L’effondrement n’était pas le produit d’un tremblement de terre ou d’une autre catastrophe naturelle. Bien que de nombreuses idées aient été émises pour expliquer l’événement, il pourrait s’écouler beaucoup de temps avant que nous obtenions des réponses solides. Le comprendre n’est pas facilité par le fait que la grande majorité des restes de la structure ne sont que des décombres à ce stade. Pourtant, les enquêteurs ont des moyens de déterminer les facteurs qui ont conduit à cette catastrophe massive et tragique, même si les indices ont été réduits en petits morceaux.

Le NIST a refusé de s’exprimer sur la question à ce stade, alors Ars a contacté des chercheurs sur le terrain pour avoir une idée de la façon dont ces types d’enquêtes sont menés.

Certains ont émis l’idée qu’une faille dans le construction ou conception originale causé l’effondrement de la structure vieille de 40 ans. D’autres ont suggéré que eau salée aurait pu éroder des parties de la structure. D’autres encore ont suggéré que la construction sur un immeuble voisin, ou alors tassement différentiel du terrain sous-jacent, pourraient être des facteurs. Selon Ben Schafer, professeur au département d’ingénierie civile et système de Johns Hopkins, il est logique de commencer avec un large éventail de possibilités – il pourrait aussi y en avoir d’autres, mais il est difficile de spéculer pour le moment.
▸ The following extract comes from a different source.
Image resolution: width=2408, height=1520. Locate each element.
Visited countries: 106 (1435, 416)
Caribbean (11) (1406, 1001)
Il pourrait également y avoir plus d’une cause, a-t-il déclaré. « C’est plus qu’une possibilité, c’est très probable », a-t-il déclaré à Ars.

Où commencer?

Pour commencer, l’équipe tentera d’avoir une idée de ce à quoi ressemblait l’immeuble en copropriété de 136 unités avant l’effondrement, à la fois à travers la paperasse et les vestiges de l’immeuble. Selon Julio Ramírez, professeur de L’école de génie civil de l’Université Purdue – qui a participé à de nombreuses enquêtes dans des cas où un tremblement de terre a détruit un bâtiment – le NIST examinera probablement les dessins structurels originaux et les dessins conformes à l’exécution.
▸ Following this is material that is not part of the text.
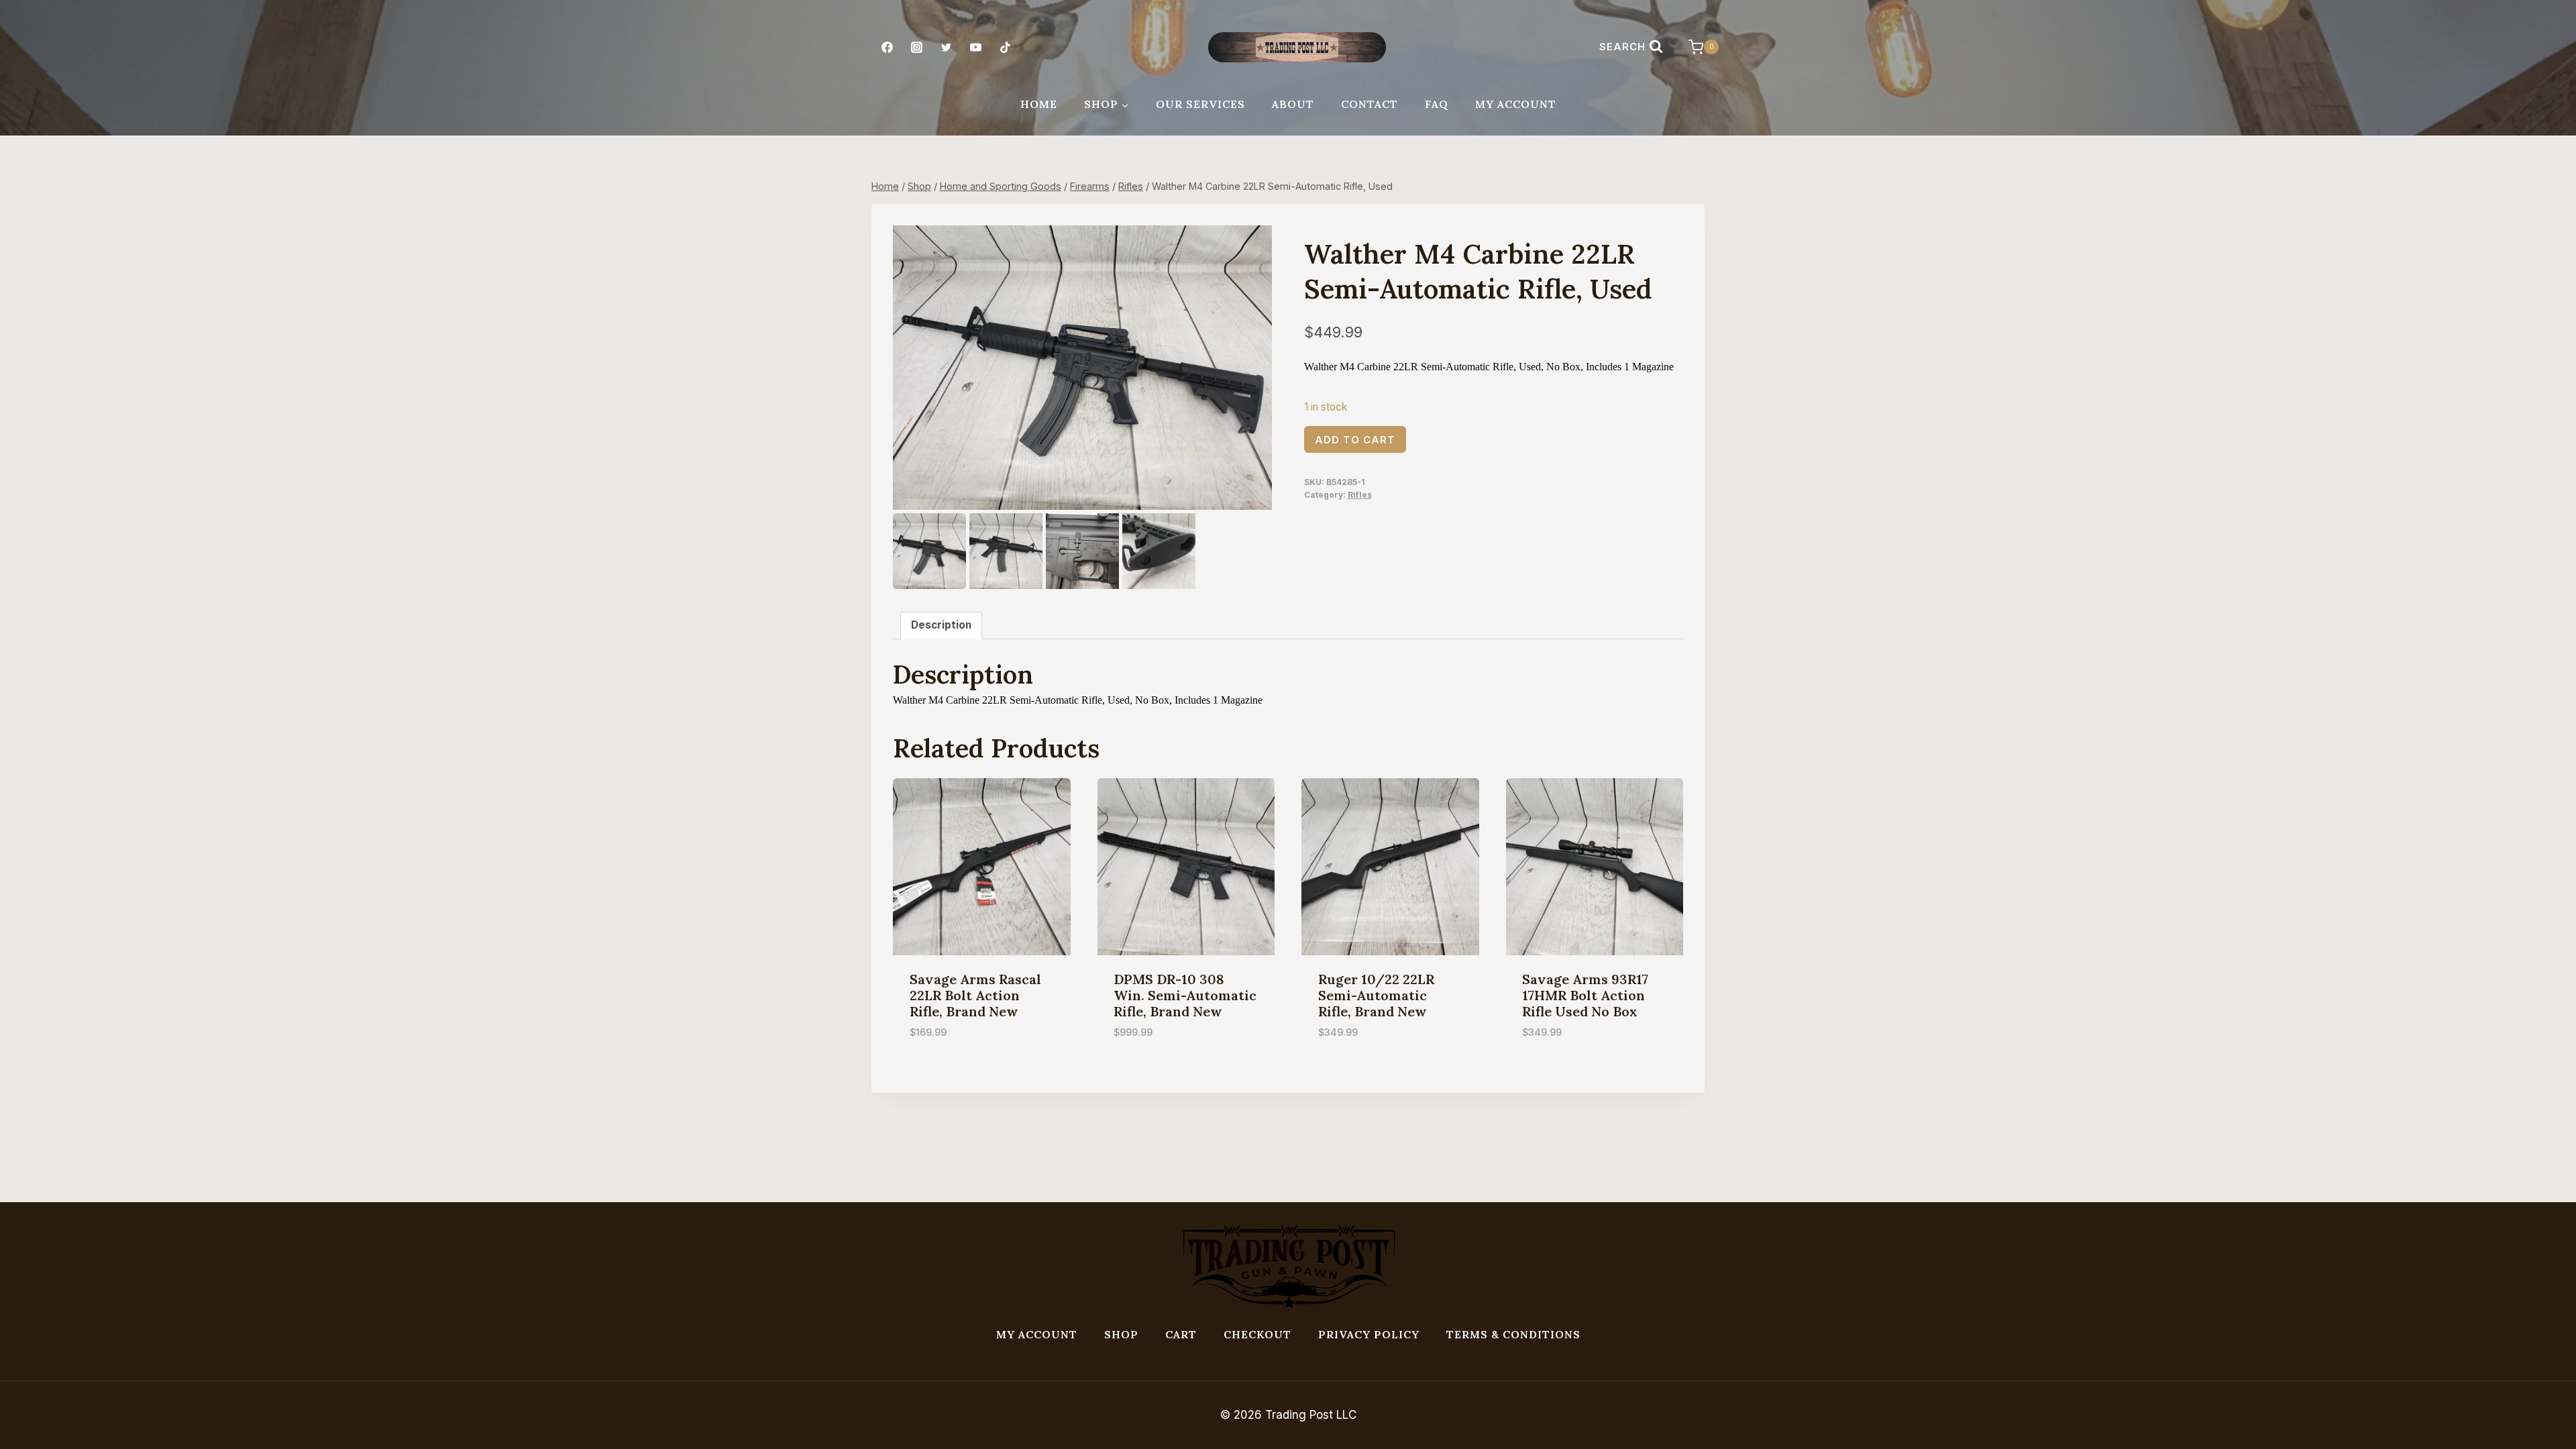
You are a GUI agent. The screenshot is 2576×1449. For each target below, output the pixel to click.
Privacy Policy (1368, 1334)
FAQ (1436, 104)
Le premier document représente comment la structure, composée principalement de béton renforcé de barres d’armature en métal, devait être construite, et le dernier représente comment tout cela est sorti. Ces documents, ainsi que les codes du bâtiment datant de l’époque où la tour a été construite, peuvent aider à identifier une cause, à établir quel était l’état du bâtiment avant la catastrophe et à suggérer les parties de la structure qui auraient pu subir le plus de stress.

« Avant même de commencer à penser à [assessing] tous ces scénarios, vous devez d’abord dire : « Eh bien, que pensons-nous vraiment être la condition de départ ? » a déclaré Schafer.
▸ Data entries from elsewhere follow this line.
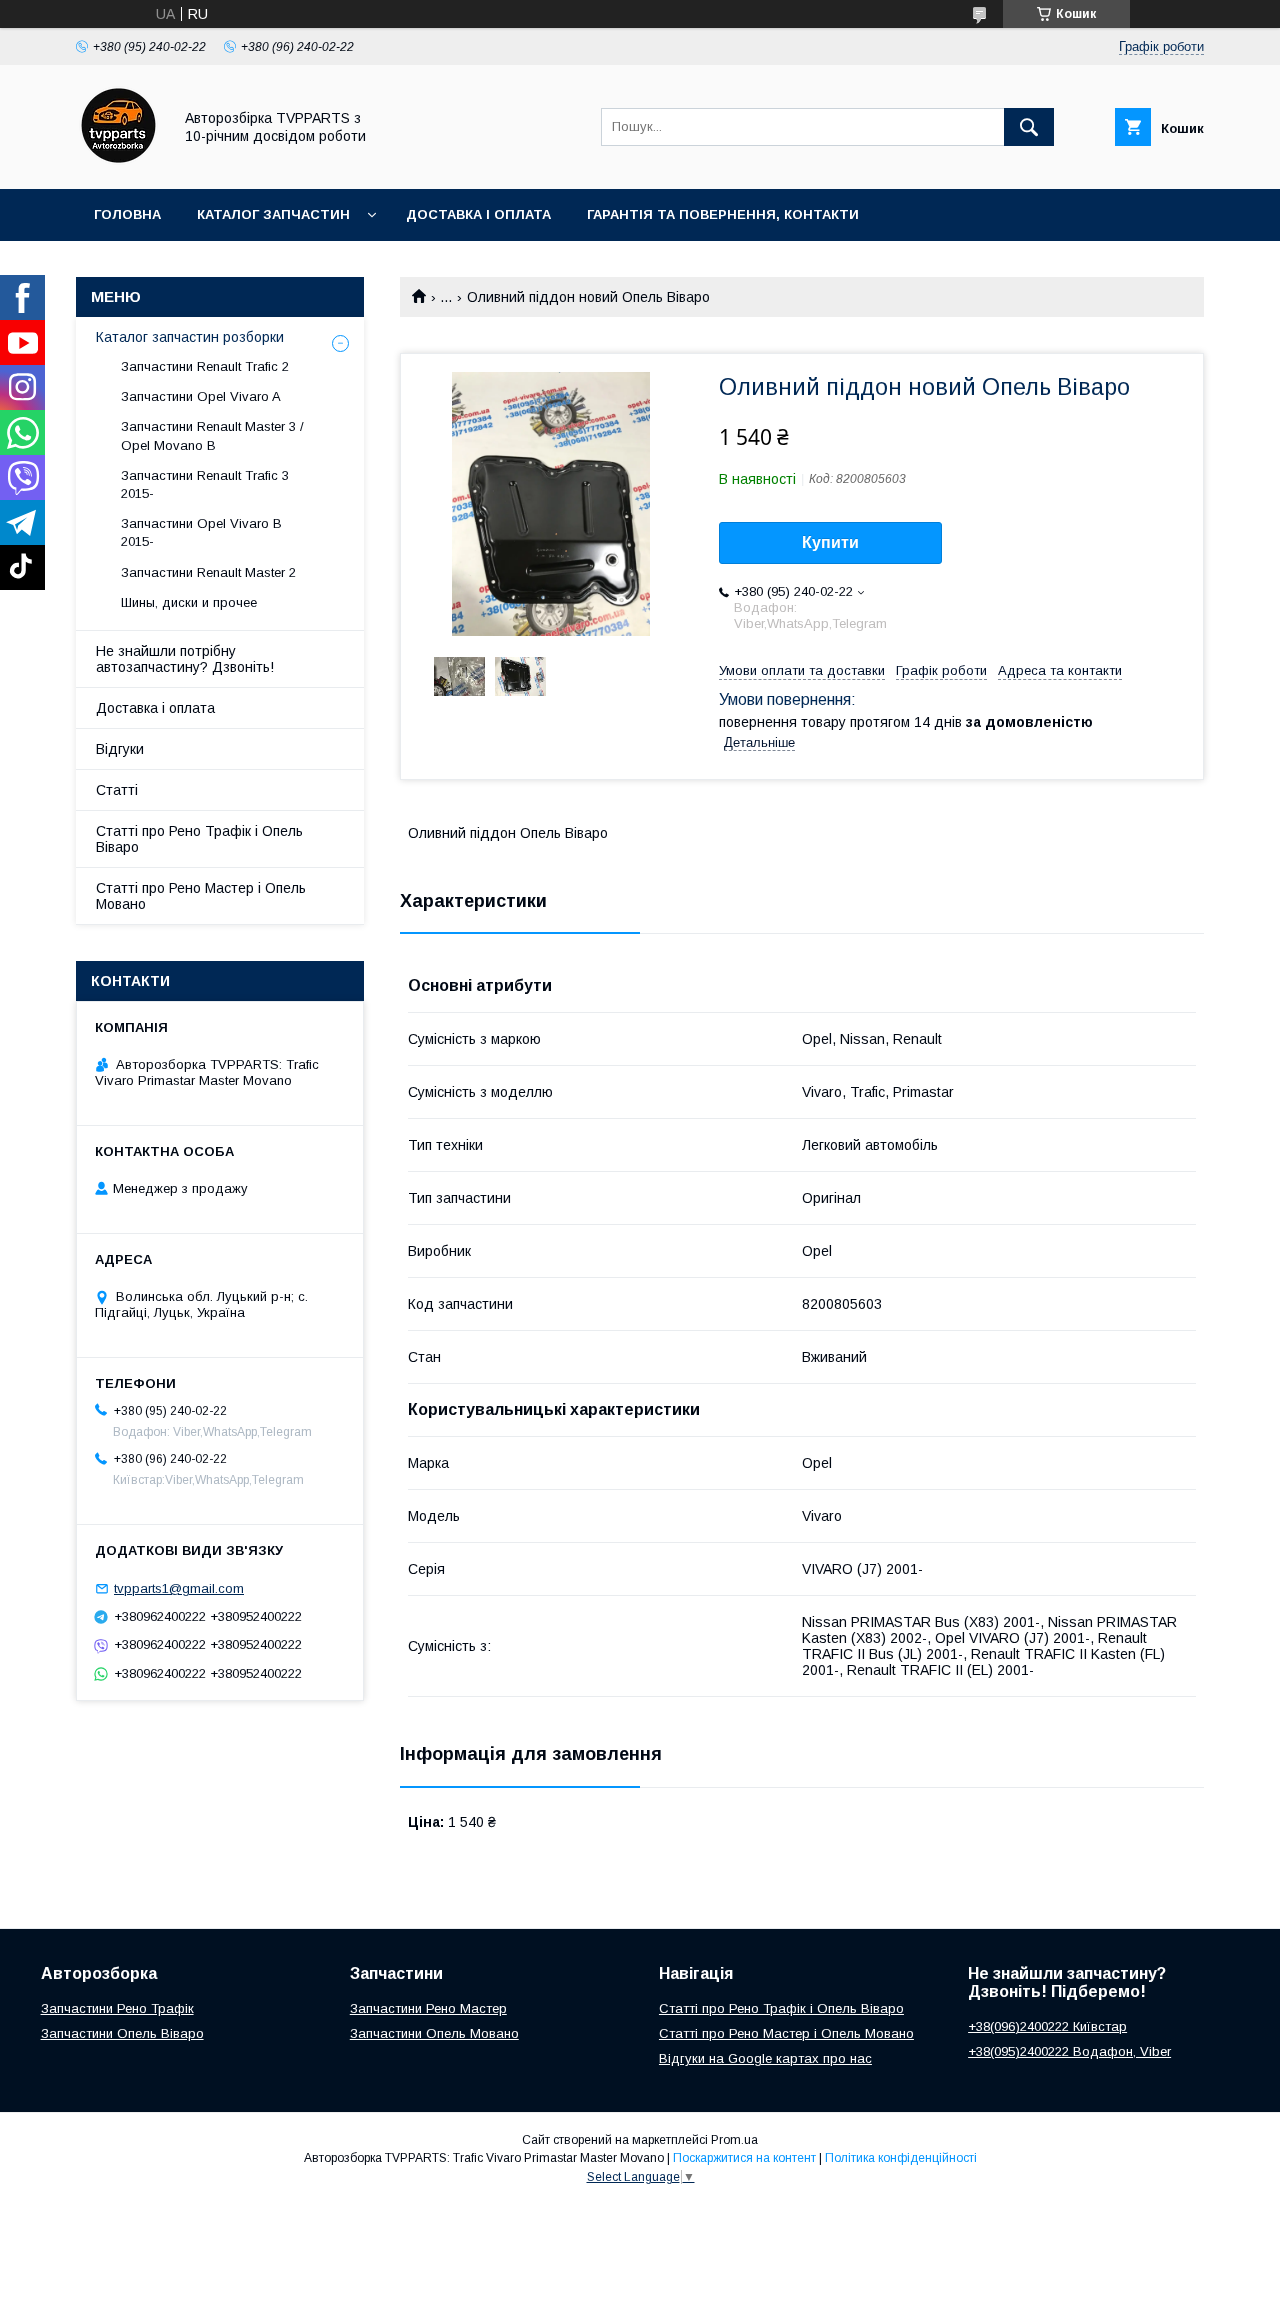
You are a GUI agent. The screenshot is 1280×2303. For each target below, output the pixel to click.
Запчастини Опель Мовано (434, 2033)
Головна (127, 214)
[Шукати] (1029, 127)
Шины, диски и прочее (189, 602)
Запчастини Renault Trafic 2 (205, 366)
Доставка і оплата (478, 214)
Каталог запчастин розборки (190, 337)
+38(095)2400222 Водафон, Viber (1069, 2051)
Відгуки (120, 749)
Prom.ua (734, 2140)
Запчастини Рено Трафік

Le NIST peut également comparer la quantité brute de barres d’armature en béton et en métal – qu’il s’agisse de gravats ou d’un élément encore quelque peu intact – à un endroit avec la quantité de matériau qui, selon les plans, aurait dû être utilisée dans cette partie de la structure. Par example, certains ont soulevé une préoccupation qu’il semble y avoir moins d’armatures en acier que ce qui aurait été normal dans les années 1970 dans diverses parties de la structure.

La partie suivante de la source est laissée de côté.